だが信じていた。自分たち三人は風の中でバラバラになっても集うことができるはずだと。
それだけの思いを三人ででも積み重ねてきた。恋とはちがう尊いそれを、絶対に手離したくないと願った。

「アイツもう何か勘付いてるかもしれねーけどな。今日の感じだと」
「う…僕のせいだね。きっと僕の気持ちが丸分かりだったんだよごめん…」
「いや多分、やらかしたのはオレの方だな。寒咲にも言われた。今泉くん顔に出すぎ、どんだけ好きなの
よって」
「ええ!!?」
「しかしおまえが分かってくれてないんじゃ全然意味ないな」

軽く身を離されて寒いと感じ、自分たちの体温が同じになるほど混ざってしまっていたと気がついた。
好きな人と触れ合う意味を少しだけ知る。
「ちゃんと覚えとけよ、オレが誰を好きなのか」
そう言いながら今泉が自分の手をとり、唇をつけるのをまるで夢の中の出来事のように坂道は見ていた。

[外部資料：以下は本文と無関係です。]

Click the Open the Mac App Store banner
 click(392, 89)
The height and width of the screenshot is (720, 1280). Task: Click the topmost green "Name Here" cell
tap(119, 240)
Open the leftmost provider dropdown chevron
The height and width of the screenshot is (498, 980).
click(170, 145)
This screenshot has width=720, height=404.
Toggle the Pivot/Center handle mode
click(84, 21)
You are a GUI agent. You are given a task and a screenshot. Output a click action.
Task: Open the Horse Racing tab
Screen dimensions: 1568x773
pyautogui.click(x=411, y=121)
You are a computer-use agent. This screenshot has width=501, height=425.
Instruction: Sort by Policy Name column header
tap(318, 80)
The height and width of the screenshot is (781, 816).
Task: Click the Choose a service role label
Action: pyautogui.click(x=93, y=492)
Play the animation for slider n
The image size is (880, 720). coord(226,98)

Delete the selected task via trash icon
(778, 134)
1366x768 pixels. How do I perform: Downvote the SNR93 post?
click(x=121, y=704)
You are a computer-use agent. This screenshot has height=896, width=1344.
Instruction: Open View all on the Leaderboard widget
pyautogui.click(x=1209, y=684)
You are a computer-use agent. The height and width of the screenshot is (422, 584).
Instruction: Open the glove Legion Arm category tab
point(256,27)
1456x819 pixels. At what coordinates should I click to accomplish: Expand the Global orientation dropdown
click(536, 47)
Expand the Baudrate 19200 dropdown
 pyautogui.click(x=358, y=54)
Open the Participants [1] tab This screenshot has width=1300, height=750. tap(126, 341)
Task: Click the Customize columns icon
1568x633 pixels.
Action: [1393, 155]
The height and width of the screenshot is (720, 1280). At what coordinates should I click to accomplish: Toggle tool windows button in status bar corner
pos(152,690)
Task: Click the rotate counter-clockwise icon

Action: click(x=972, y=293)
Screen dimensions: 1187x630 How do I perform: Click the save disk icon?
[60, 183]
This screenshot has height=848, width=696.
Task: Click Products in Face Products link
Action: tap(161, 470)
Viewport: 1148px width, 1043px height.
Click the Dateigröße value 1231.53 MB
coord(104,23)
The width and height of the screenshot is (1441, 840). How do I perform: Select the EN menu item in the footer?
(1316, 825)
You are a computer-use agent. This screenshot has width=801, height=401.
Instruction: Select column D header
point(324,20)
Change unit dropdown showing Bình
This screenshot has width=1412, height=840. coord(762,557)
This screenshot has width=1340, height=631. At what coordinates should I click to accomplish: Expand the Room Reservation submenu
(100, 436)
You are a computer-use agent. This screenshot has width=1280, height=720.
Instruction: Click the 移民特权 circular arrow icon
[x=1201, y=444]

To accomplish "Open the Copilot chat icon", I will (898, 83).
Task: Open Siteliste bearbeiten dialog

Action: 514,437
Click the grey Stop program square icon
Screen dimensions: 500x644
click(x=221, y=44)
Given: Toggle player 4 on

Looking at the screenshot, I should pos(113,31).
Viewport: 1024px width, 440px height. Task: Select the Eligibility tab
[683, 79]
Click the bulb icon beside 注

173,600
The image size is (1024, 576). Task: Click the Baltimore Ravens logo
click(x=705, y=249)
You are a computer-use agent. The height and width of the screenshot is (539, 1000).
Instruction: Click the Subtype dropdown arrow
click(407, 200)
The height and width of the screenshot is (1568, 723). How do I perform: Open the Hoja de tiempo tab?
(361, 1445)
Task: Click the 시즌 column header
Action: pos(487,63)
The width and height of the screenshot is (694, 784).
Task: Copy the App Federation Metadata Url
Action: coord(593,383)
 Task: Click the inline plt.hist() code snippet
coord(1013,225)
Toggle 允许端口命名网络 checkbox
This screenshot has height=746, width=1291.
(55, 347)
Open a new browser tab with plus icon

自転車に乗るから小さな怪我はしょっちゅうで、マメが潰れることも多い手に熱が刻まれる。
とどめに好きな笑い方が今泉の口元に浮かんで、もうホントにもう今泉くんはずるい反則だよ!と坂道は
くらくらすることしかできなかったのだ。



山頂の清冽な空気に暖かなオレンジの夕焼けが広がってゆく。なにもかもが美しかった。
僕らはなんとかやっていける。きっと上手くいく、とそう思う。

「きれいだね…!!」
「ああ、なんかすごいな。何度も見てるはずなんだけどな」
「今日は今泉くんの生まれた日だから、特別製の夕陽だよきっと」
「なんだそれ」

笑い合いながらロードバイクを起こしていると、遠くからジャッジャッと自転車の音が複数聞こえてくる。
ウルサイのが来たと顔をしかめる今泉を見やり、目をこらせばチームSSのグリーンの派手なジャージが
ふたつどんどん近付いてくるのが見えた。

「逃げんぞ、坂道」
「えっ?ちょ…うん、分かった!」
山頂に乗り込んできた鏑木と段竹の横をするりときれいにすり抜けて、今泉のSCOTTが猛スピードで山を
下ってゆく。
坂道のBMCが間髪をいれずに続いた。
「今泉さん小野田さん、レースどっち勝ったんスか!?ってちょー待ってくださいよー!!!」


ゴメン鏑木くんと心の中で手を合わせ、滑らかな加速で今泉の後ろにピタリと付けば「どっちが勝ったか
なんてわざわざ聞くなっつの」と流れる景色の中で今泉の声がする。
あはは、ちょっとだけだったけどね、今日は僕の勝ち。ご褒美が欲しかったから頑張ったんだ。
そう言うと、鳴子が前払いしたご褒美が自分とも知らず、大好きな人がこちらを振り返る。

彼と自転車。山と夕焼けと街と海が見えた。
かけがえない、それがすべてだった。

胸を揺さぶるその光景に近づきたくて坂道は走った。
追いかけるすべのある自分を幸福に思い、こみあげる思いでいっぱいになりながら、ひたすらに前をゆく
今泉の背を目指して走っていった。